The Australian stock market is up 5% this year, underperforming other regional equities by double-digits. This lackluster performance can be attributed to a stagnant economy, a stretched household balance sheet and a market that trades at elevated valuations compared to other indices, with lower earnings growth. We don’t see the ASX gaining traction in any meaningful way, particularly as the country is facing renewed political uncertainty and a cooling property market.

Politically, the country seems to be plagued with yet another ineffective government. The current Liberal-Nationals coalition, run by Prime Minister Malcolm Turnbull, has become increasingly unpopular this year as wages flatline, housing affordability worsens, and electricity prices have more than trebled. A new attack on the Turnbull government launched recently involves charges that some of his MPs are dual citizens, which under Section 44 of Australia’s Constitution, is illegal.

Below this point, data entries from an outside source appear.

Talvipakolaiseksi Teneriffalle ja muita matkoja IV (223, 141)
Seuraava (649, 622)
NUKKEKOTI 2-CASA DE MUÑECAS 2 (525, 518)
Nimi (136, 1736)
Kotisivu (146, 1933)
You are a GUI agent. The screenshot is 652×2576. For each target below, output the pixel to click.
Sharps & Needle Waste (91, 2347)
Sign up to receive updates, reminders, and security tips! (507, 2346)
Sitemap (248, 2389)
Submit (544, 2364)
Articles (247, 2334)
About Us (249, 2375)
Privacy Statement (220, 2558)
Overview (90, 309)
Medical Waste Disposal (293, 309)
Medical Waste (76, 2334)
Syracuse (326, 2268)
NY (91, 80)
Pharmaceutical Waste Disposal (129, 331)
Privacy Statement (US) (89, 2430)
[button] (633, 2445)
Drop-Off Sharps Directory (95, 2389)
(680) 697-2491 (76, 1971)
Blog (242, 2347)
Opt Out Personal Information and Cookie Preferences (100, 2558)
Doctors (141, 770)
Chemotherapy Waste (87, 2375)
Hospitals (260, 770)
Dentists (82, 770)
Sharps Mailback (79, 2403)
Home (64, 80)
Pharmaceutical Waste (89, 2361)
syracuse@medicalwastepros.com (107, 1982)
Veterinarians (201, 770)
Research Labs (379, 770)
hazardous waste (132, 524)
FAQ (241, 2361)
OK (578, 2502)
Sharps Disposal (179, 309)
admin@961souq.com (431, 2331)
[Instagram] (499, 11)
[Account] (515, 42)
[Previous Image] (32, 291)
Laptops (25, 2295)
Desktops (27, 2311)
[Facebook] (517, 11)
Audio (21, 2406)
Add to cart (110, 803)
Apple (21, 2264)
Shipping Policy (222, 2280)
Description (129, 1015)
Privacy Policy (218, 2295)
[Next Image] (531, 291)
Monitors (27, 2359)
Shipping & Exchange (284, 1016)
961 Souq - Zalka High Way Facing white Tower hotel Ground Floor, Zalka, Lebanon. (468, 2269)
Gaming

A few weeks ago, a unanimous High Court decision ruled that the election of ex-Deputy Prime Minister Barnaby Joyce was invalid after it was discovered that he held Australian-New Zealand dual citizenship at the time of his 2016 election. In addition to Mr. Joyce, four other MPs have been disqualified from membership including Fiona Nash, a National MP and government minister, Malcolm Roberts, from the One Nation Party, and two members of the Greens. Further exacerbating the political nightmare for Mr. Turnbull was last week’s resignation of Liberal Senate President Stephen Parry over concerns about his British ancestry and calls that laws passed under these former MPs should be declared legally unsound.

Mr. Joyce who was a member of the Lower House will be required to face a by-election on December 2nd. According to Parliamentary rules, the other MPs who were from the Upper House, will be replaced by candidates chosen by their own parties. While Mr. Joyce will probably win his seat handily and the coalition will remain in majority, this is another example of the disfunctional political situation in Australia and the inability of the Turnbull government to confront, yet another, challenge. This raises the likelihood of another leadership change in the next twelve months.

Property Market

Another headwind facing Australia is the potential slowing of the real estate market where prices have more than doubled since 2008. Recent data shows that property may finally being cooling as Chinese buying and investor transactions are falling for the first time in years.

This year, the Australian bank regulator, APRA, announced stricter lending standards for banks and mandated a restructuring of their mortgage books; away from interest only loans, which are typically granted to investors. They also instructed Australian banks to tightened lending criteria to Chinese investors, with some banks now not lending to foreign investors at all. At the same time, Beijing has restricted capital flows for individual property investors and dramatically clamped down on property developers “speculating” in foreign real-estate.

The CoreLogic Home Value Index released last week shows that Sydney’s median home prices dropped 0.5% in October. It was the third consecutive month of lower numbers; resulting in a 0.6% fall for the quarter. For 2017, Sydney’s median prices has increased just 4.4%, well below the 15% rise in 2016; and 12% growth over 2015. A further indication of a softer market was another lower than expected reading for new home transaction activity. The Housing Industry Association recently announced that sales grew only 6% in October, with multi-unit sales down 17%. This data is considered a leading indicator in the property market and peaked in March.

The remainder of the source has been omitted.